L'expropriation (judaïsation, romanisation, francisation) des berbères de leur histoire, renforce l'intégrisme et le fondamentalisme islamistes sur les terres de thamazgha : le combat de l'amazighité serait amalgamé et réduit par des simplismes et des raccourcis à une alliance judéo-berbère ou berbèro-néocolonilaiste, les uns ennemis de la Palestine dans les terres saintes et les autres comploteurs contre l’indépendante et l'unité natioanle donc contre l'Islam, les Arabes et l’Algérie.

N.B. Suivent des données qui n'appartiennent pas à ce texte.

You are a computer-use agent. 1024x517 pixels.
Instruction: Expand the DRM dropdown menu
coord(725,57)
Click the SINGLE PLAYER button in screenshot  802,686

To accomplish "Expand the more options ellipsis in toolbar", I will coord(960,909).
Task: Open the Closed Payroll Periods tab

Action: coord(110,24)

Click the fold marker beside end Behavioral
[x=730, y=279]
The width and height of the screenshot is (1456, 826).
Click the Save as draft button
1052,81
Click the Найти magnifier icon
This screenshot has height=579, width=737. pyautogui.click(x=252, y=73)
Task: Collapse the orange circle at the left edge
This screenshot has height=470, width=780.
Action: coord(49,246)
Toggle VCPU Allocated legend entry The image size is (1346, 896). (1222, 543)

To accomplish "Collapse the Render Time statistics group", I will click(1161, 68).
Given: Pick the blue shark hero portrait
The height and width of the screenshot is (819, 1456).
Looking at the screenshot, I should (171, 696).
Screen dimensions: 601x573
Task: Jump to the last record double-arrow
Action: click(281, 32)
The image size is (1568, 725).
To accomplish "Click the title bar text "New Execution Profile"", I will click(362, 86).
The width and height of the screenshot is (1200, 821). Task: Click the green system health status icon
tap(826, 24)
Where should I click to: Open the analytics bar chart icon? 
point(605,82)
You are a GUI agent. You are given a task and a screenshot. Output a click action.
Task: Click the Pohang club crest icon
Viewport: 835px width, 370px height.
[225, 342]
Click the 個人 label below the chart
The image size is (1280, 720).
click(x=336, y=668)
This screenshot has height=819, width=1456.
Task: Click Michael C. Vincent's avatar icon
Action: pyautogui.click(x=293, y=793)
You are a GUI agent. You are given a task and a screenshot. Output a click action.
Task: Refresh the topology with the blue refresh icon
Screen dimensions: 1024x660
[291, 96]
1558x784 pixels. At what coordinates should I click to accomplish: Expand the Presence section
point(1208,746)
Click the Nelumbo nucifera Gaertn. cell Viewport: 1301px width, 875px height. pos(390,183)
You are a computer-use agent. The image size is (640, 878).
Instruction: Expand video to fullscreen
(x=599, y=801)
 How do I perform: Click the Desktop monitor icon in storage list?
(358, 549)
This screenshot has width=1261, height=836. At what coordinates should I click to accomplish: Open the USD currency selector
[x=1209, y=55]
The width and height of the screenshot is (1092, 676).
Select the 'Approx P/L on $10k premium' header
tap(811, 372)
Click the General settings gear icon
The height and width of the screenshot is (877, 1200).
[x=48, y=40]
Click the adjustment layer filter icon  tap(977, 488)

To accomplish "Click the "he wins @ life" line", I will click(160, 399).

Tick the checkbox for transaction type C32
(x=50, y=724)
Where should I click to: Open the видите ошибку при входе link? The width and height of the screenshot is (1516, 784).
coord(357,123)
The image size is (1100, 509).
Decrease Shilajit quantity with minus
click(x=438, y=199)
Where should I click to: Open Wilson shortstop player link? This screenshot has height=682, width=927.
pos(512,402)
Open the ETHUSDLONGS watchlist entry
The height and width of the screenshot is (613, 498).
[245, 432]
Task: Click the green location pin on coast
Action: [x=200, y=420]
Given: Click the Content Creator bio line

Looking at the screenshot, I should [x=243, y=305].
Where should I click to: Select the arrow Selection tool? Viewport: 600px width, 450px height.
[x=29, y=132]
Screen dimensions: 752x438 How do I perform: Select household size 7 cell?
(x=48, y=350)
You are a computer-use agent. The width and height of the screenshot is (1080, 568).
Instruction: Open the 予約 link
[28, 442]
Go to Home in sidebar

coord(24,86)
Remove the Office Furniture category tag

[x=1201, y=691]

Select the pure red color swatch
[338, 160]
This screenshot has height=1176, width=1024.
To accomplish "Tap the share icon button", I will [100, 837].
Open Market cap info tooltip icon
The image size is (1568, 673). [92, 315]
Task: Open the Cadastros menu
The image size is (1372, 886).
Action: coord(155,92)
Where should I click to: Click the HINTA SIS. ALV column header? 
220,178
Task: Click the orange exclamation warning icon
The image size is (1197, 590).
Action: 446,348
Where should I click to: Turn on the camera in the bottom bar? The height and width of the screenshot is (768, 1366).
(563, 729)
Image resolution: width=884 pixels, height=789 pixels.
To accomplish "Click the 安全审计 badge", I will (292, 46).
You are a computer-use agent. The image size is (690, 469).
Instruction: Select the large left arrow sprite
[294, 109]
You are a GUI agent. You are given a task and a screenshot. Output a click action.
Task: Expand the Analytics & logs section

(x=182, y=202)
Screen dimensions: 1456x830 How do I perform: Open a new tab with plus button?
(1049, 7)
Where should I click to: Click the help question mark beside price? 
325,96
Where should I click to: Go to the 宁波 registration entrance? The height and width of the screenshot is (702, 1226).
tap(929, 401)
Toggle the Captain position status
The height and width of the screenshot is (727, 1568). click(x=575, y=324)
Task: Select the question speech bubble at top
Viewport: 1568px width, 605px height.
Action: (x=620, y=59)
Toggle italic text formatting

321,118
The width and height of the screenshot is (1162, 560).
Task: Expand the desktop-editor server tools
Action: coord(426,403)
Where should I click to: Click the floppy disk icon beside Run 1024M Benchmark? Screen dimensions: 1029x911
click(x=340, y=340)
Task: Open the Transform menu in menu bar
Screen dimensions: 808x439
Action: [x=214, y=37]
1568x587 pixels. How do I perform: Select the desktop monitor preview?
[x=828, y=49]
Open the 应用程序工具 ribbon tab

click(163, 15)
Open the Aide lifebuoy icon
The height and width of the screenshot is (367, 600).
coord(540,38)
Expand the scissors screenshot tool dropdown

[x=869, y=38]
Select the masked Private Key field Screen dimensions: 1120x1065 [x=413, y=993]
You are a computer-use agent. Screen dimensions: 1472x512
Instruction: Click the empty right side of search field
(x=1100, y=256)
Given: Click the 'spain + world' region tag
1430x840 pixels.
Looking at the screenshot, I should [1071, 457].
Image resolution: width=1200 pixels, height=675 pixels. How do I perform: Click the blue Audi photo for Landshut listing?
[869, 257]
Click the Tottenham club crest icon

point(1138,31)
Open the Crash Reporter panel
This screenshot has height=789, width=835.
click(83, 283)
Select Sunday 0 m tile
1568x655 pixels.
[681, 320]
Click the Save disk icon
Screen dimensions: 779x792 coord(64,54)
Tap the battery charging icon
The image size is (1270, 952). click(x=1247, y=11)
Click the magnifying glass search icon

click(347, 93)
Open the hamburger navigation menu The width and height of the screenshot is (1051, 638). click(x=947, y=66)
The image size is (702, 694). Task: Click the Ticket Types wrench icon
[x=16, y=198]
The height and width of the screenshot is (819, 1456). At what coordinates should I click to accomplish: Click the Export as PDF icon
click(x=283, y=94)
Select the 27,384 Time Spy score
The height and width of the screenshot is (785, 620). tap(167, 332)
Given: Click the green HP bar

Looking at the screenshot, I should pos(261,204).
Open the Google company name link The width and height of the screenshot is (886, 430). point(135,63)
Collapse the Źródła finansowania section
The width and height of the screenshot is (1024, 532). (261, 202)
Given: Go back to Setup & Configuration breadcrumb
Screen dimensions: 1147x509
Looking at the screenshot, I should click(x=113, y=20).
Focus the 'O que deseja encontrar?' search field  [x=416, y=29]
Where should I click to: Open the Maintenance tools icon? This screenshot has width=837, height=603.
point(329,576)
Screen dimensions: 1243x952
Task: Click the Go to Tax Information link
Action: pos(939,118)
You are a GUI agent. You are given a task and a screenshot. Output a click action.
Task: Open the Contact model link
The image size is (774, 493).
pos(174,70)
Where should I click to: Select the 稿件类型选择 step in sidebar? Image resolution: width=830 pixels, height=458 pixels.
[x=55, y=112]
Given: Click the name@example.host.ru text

C'est toujours l'instrumentatlisation des croyances religieuses, entre autres, qui plonge l'humanité dans le chaos.

Si Rome était, comme le clamait Jugurtha, à vendre, notre âme et notre histoire ne l'ont jamais été, ne le sont pas et ne le seront pas. Ni aux diables ni aux anges. C'est ce qui fait de nous, depuis une éternité et pour toujours, des imazighen. An n'ili nigh ur nt'ili (to be or not te be).

Paris, 11 novembre 2006


(1) : Gisèle Halimi, La Kahina, Ed. Plon, paru le 05/10/2006 (à emprunter pas à acheter).